Walking my way to health
When I decided to get fit in earnest about four years ago, I started with a daily walk of 4,000 steps (I wore a pedometer to keep me honest). Initially, this felt like a major exertion, but after a few weeks I felt bored and decided to increase it to 5,000 steps, then 6,000 and so on. I now walk 7,000-8,000 steps each morning six to seven times a week and love every minute of it.
Since starting my daily walking routine, my glucose levels have returned to normal, I sleep like a baby, no longer have anxiety attacks and have lost about 15 lbs. Moreover, I haven’t had a cold or infection in three years — so something must be working! (Of course, it’s never just one thing. During this time I also lowered my intake of carbohydrates, started meditating every day, began working with a psychotherapist and got divorced. So what “worked”? Probably all of it in combination.)
After four years of daily walking I decided to add strength training into the mix to help keep my bones strong and counter middle-age flab. (As some of you may have noticed, muscle mass starts to dwindle at an alarming rate in middle age). Four months ago I joined a bi-weekly strength training class at the nearby rec center and, to my delight, I began to get noticeably stronger within about a month of starting the classes. Now that my gym has closed, I have to find a different way to maintain my precious muscle (see below).
Once you’re happy walking regularly, add other activities
If you’re not very active right now, walking is a great place to start. Aim for at least 150 minutes per week (that’s a 30-minute walk 5 times per week).
Ideally, walk in nature to reap the stress-reducing benefits of “forest bathing.” And if you can get in some inclines (maybe you’ll have to drive a few minutes to a hillier region), that would be even better. But just getting out and walking would be a great start.
Another great way to be active amid social isolation is to get back on your bike. If you feel cabin feverish, why not go for a bike ride to break the monotony of the day? Or, if you have a supermarket errand to run, take the bike. Added bonus: With most people holed up at home, the roads are safer and quieter than they’ve ever been (or will be, once the virus has passed).
Usually I’d also recommend yoga, stretching and strength training, though those have become harder to do amid widespread closures of gyms and yoga studios. Nonetheless, it’s possible to work your muscles even when you’re stuck at home.
The New York Times today published an excellent article on self-care during the coronavirus that I warmly recommend you read. Among others, it lists various video-based exercise routines you can do at home: —
A guide to yoga for people of all experience levels, with links to a variety of apps and classes.
If you’re looking to relax, this guide to yoga can help walk you through it.
A series of six-minute workout videos that exercise four main muscle groups: cardio, the lower body, the upper body and the core.
A guide to a nine-minute strength workout that should be used two to three times a week for maximum benefits.
A guide to short high intensity interval training workouts.
* “Inner pig-dog” is a translation from the German expression, “der innere Schweinehund” — the little voice inside your head that talks you into curling up on the sofa watching TV rather than doing housework or going to the gym. The pig-dog is actually your reptile brain trying to prevent you from doing something new and potentially dangerous. It’s not trying to harm us — if anything, by keeping us entrenched in safe and soothing routines, our pig-dog is trying to keep us safe. Pet it, thank it for looking out for you, and tell it: “Thanks, pig-dog — I know you mean well, but I got this.”

◆ What is required:
Please answer these questions from the piece on walking for health, one per line:
1. How many steps did the writer's daily walk start with?
2. How often does the strength training class the writer joined meet?
3. What is the minimum weekly walking time recommended for people who aren't very active?
The records have no connection to the piece on walking for health.

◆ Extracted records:
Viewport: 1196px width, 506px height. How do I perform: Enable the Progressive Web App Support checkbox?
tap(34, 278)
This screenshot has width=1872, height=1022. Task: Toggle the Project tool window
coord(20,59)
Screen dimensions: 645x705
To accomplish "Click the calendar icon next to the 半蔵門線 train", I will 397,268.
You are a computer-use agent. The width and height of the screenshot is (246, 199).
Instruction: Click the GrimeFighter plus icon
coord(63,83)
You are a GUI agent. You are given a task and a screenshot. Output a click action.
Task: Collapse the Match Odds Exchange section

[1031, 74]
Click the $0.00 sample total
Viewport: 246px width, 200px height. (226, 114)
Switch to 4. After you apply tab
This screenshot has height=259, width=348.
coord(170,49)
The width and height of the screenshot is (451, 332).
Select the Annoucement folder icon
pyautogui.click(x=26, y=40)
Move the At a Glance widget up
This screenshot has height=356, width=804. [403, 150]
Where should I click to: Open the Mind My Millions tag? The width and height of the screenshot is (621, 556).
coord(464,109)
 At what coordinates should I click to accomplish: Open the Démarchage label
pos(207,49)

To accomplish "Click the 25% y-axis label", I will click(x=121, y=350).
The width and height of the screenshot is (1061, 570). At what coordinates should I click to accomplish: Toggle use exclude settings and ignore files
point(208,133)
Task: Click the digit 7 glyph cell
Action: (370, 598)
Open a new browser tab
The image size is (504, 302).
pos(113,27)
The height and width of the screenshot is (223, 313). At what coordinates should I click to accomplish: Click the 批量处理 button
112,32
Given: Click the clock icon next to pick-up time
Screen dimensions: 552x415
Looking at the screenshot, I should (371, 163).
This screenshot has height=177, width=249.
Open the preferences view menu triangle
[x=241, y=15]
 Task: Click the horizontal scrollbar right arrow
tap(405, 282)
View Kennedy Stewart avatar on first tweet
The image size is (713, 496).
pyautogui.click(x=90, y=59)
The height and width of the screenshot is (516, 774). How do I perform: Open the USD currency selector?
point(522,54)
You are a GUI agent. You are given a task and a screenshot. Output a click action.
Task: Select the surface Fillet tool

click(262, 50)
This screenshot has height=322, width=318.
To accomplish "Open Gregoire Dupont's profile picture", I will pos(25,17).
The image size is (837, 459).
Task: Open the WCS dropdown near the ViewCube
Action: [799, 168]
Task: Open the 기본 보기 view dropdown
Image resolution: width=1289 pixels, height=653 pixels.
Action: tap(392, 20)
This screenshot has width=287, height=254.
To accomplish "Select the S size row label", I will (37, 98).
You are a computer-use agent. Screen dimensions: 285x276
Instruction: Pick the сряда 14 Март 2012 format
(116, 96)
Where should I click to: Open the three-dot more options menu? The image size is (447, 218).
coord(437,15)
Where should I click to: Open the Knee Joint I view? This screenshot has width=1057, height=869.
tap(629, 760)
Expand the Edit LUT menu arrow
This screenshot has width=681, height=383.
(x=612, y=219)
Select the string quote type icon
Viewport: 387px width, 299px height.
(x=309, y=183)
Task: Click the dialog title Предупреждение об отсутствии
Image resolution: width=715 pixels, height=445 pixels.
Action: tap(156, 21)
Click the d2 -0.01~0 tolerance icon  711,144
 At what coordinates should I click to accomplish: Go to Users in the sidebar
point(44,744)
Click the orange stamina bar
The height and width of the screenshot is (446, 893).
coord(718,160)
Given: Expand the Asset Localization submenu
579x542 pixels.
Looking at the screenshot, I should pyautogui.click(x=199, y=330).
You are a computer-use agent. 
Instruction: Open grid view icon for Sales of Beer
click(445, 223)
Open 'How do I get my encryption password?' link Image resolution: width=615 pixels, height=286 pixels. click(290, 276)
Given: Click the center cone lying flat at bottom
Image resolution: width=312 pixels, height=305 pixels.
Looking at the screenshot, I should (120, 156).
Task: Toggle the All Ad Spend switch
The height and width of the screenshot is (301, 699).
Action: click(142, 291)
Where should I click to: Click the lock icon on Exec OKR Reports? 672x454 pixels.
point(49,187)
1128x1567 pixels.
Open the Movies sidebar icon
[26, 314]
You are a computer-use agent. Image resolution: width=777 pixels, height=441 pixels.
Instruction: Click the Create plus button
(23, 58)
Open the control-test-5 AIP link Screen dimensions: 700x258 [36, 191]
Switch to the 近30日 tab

◆ Answer to this problem:
1. 4,000 steps
2. Bi-weekly
3. At least 150 minutes per week